Zasada działania jest bardzo prosta. Jedni ludzie pożyczają kasę innym ludziom omijając pośrednictwo banku. Od razu rodzi się pytanie o uczciwość pożyczkobiorców.
Mam tutaj spore wątpliwości ponieważ znam za wielu oszukańców z Polski, żeby być zbyt naiwnym.
Zatem ryzyko jest bardzo wysokie i nie rozumiem czemu miałbym za marne 7-10% rocznie drżeć o utratę całej kasy. Niby jest ona dzielona na transze i na raz wszystkiego nie ukradną, ale wystarczy 50 PLN w plecy i całe kombinowanie jak tu więcej zarobić niż w banku traci sens.
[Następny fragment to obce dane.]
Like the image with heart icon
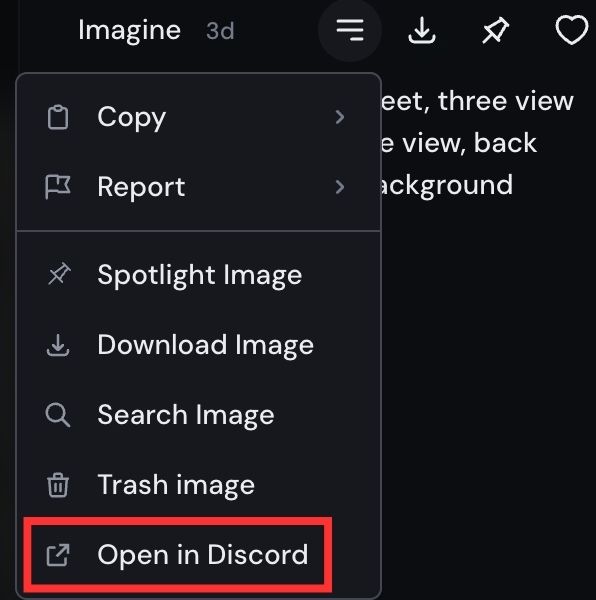 (572, 30)
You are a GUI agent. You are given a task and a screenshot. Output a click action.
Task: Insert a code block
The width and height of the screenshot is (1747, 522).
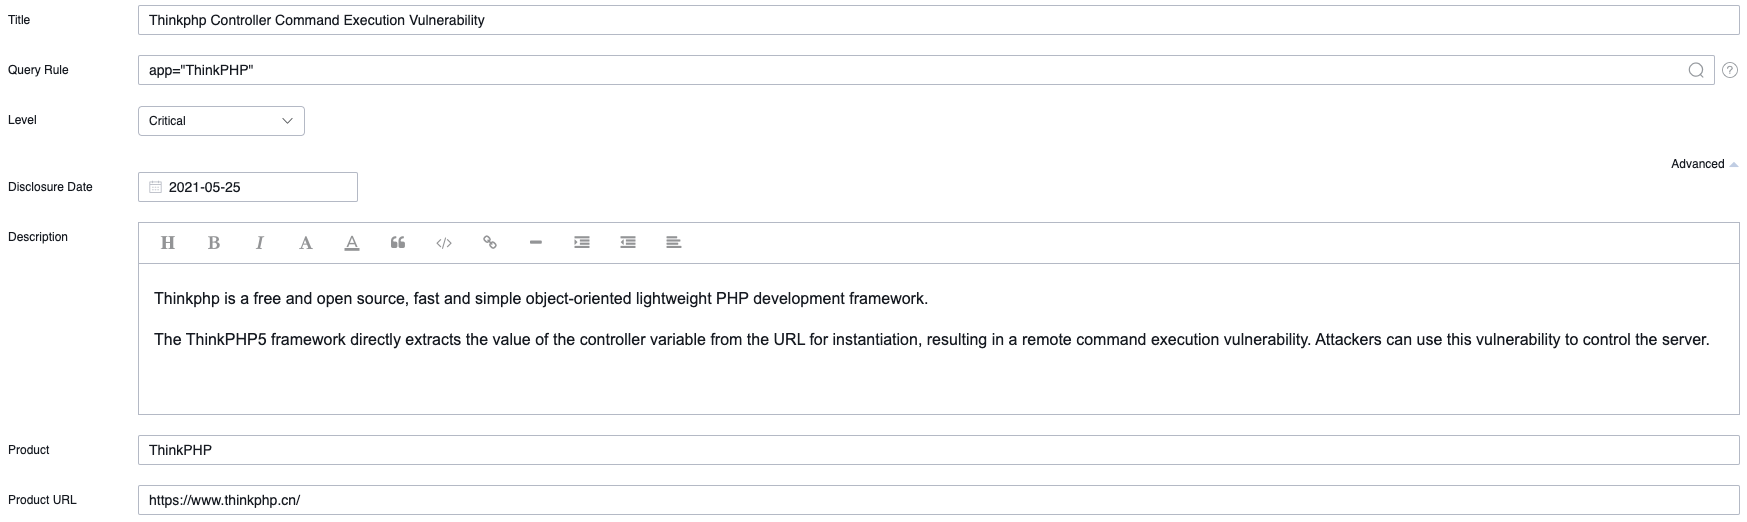pyautogui.click(x=444, y=243)
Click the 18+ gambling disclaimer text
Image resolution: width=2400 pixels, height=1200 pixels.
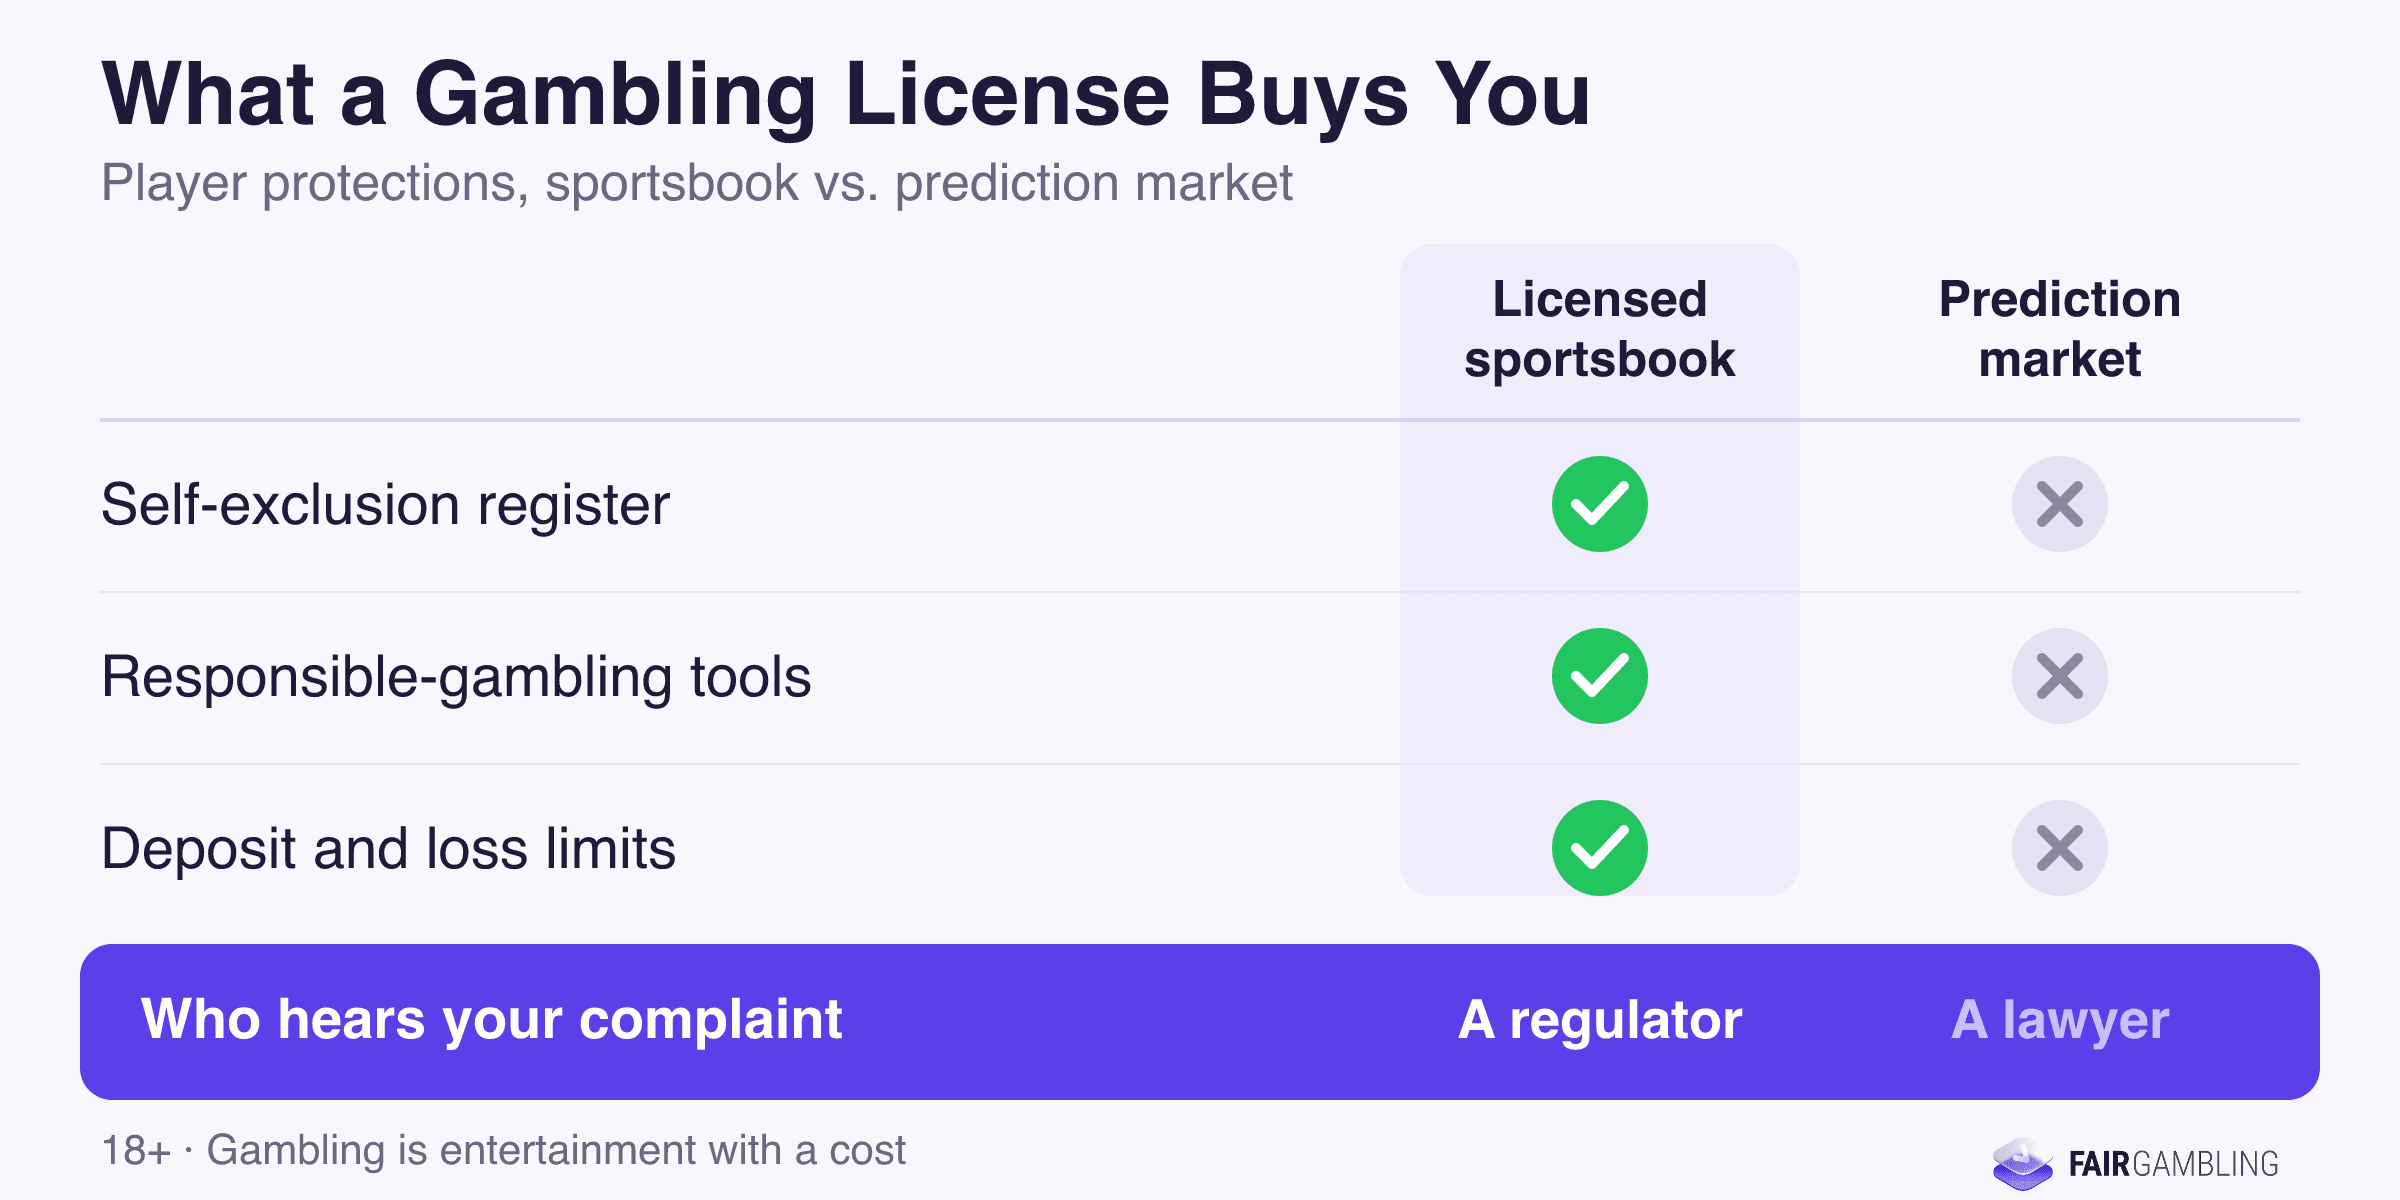coord(504,1150)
Zabezpieczenie też jest jakieś takie enigmatyczne, że niby serwis sprawdza kredytobiorców w BIK i wywiadowniach gospodarczych. Banki mają dużo lepsze instrumenty prawne, a jednak sporo ludzi nie płaci rat i ma je głęboko w poważaniu.
Ciekawe co zrobiłby ten cały Kokos, gdyby Cwany Jasio powiedział, że nie spłaca, bo nie i co najwyżej psem może poszczuć.
Pewnie napisaliby groźnego e-maila albo nawet zadzwonili :)
Hmm, chyba w Polsce lepiej założyć lombard i zatrudnić z 5 „ochroniarzy” z Ukrainy. Pewniejszy biznes.
Z powodu sceptycyzmu jestem w stanie poświęcić całe 200 PLN na ten projekt, wiedząc, że ryzykuję utratę całości. Taką wtopę jeszcze jakoś przeboleję.